**TASK GOAL:**
Look through the listing below, and wherever a line has the string "will", copy it.
--------
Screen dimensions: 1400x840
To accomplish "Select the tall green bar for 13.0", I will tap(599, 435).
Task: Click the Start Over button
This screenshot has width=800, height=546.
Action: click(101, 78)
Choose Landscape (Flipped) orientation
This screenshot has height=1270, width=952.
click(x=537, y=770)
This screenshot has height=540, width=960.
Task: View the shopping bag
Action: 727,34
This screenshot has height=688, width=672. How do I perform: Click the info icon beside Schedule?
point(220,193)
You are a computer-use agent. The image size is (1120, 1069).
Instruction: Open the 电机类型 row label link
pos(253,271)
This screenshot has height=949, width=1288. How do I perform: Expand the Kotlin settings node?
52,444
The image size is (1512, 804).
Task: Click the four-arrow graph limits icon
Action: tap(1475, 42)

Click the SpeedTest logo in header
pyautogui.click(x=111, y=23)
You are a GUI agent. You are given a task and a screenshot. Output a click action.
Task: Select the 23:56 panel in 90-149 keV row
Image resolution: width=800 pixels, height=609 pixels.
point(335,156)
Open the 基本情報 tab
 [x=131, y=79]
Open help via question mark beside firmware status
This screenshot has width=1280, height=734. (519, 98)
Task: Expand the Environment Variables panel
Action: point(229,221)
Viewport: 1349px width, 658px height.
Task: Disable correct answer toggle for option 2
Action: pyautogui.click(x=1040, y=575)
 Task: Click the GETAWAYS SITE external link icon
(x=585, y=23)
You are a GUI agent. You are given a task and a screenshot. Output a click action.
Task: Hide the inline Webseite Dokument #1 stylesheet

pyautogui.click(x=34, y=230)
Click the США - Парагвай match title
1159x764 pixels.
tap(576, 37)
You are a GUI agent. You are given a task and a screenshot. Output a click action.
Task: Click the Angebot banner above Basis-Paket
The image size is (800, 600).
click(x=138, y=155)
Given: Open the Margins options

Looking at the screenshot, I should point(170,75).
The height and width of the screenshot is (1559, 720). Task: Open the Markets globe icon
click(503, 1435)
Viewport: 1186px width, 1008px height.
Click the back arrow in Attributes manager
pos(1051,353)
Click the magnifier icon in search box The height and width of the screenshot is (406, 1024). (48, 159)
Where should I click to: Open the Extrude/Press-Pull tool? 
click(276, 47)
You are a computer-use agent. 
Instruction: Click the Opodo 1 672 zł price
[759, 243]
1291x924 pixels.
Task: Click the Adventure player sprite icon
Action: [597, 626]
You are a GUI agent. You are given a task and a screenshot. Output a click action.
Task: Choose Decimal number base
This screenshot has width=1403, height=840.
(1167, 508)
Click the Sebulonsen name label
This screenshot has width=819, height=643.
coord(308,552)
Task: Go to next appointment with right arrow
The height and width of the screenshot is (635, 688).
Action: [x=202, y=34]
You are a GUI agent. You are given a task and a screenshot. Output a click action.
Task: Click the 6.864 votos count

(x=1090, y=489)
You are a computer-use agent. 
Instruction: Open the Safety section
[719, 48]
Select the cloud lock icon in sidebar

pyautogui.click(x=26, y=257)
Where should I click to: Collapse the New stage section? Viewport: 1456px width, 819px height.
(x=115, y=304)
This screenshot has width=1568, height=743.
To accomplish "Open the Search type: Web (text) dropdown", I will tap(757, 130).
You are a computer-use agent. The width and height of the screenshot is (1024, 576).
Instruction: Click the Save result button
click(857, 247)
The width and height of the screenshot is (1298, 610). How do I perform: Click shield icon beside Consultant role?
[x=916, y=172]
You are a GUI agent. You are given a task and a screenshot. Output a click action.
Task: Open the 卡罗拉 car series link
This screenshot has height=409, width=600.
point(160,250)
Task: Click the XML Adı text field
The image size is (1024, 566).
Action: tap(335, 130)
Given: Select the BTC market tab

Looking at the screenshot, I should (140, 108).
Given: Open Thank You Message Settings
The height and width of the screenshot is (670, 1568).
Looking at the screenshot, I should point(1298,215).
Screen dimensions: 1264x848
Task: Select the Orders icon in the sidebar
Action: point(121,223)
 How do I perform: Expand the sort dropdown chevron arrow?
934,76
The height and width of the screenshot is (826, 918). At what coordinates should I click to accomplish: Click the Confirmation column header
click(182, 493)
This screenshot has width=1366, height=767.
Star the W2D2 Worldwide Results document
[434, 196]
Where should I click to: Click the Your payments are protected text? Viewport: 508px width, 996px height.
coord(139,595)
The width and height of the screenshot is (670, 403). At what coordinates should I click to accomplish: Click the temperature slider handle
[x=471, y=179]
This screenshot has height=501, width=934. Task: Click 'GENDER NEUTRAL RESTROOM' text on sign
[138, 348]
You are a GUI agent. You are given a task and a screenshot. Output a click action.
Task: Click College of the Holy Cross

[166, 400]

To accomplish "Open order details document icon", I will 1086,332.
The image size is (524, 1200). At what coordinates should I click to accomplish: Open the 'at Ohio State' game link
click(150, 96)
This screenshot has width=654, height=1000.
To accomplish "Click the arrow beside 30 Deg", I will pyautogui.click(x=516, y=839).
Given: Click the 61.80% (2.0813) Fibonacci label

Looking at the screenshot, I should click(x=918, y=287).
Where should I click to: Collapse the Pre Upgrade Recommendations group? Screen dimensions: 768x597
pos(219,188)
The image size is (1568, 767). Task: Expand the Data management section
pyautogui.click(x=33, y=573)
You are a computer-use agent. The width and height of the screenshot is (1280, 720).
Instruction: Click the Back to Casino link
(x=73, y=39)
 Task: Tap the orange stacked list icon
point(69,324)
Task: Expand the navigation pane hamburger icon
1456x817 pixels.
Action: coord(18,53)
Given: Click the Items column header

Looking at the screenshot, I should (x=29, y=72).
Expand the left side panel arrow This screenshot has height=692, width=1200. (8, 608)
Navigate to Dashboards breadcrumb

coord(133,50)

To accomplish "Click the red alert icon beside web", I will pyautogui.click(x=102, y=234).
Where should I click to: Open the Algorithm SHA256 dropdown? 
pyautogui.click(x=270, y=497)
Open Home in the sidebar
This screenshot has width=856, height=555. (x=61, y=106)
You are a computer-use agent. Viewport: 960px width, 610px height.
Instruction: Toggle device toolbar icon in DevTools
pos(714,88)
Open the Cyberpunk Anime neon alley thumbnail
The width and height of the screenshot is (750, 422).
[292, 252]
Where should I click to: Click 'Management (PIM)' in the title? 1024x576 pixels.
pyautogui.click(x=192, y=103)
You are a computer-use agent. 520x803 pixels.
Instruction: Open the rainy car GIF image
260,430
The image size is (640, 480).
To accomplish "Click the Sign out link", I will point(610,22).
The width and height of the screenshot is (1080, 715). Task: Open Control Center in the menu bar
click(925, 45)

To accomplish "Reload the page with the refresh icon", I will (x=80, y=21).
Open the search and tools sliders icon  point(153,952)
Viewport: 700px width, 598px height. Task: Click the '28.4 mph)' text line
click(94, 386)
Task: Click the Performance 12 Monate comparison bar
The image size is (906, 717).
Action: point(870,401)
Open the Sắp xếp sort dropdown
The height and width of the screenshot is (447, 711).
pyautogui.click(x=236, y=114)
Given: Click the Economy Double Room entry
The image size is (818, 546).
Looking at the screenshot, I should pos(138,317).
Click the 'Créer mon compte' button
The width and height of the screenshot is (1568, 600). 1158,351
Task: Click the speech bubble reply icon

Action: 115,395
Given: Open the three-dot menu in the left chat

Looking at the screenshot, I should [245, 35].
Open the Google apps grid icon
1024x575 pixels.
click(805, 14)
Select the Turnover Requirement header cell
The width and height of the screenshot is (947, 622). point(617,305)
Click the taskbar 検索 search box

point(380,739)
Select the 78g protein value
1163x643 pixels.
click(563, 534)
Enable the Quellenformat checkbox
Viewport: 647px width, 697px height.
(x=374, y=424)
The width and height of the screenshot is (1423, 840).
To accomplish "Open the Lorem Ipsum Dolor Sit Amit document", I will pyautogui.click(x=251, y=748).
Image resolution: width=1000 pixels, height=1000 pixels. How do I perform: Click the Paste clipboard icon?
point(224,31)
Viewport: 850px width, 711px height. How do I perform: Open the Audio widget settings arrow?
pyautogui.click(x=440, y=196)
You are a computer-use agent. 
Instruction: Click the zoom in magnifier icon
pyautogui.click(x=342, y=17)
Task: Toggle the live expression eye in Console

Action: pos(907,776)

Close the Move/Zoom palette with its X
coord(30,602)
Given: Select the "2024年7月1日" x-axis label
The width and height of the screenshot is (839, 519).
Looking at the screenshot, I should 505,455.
--------
**YOUR RESPONSE:**
To accomplish "Select the tall green bar for 13.0", I will tap(599, 435).
To accomplish "Open the Search type: Web (text) dropdown", I will tap(757, 130).
To accomplish "Open order details document icon", I will 1086,332.
To accomplish "Click the arrow beside 30 Deg", I will pyautogui.click(x=516, y=839).
To accomplish "Click the red alert icon beside web", I will pyautogui.click(x=102, y=234).
To accomplish "Click the Sign out link", I will point(610,22).
To accomplish "Reload the page with the refresh icon", I will (x=80, y=21).
To accomplish "Open the Lorem Ipsum Dolor Sit Amit document", I will pyautogui.click(x=251, y=748).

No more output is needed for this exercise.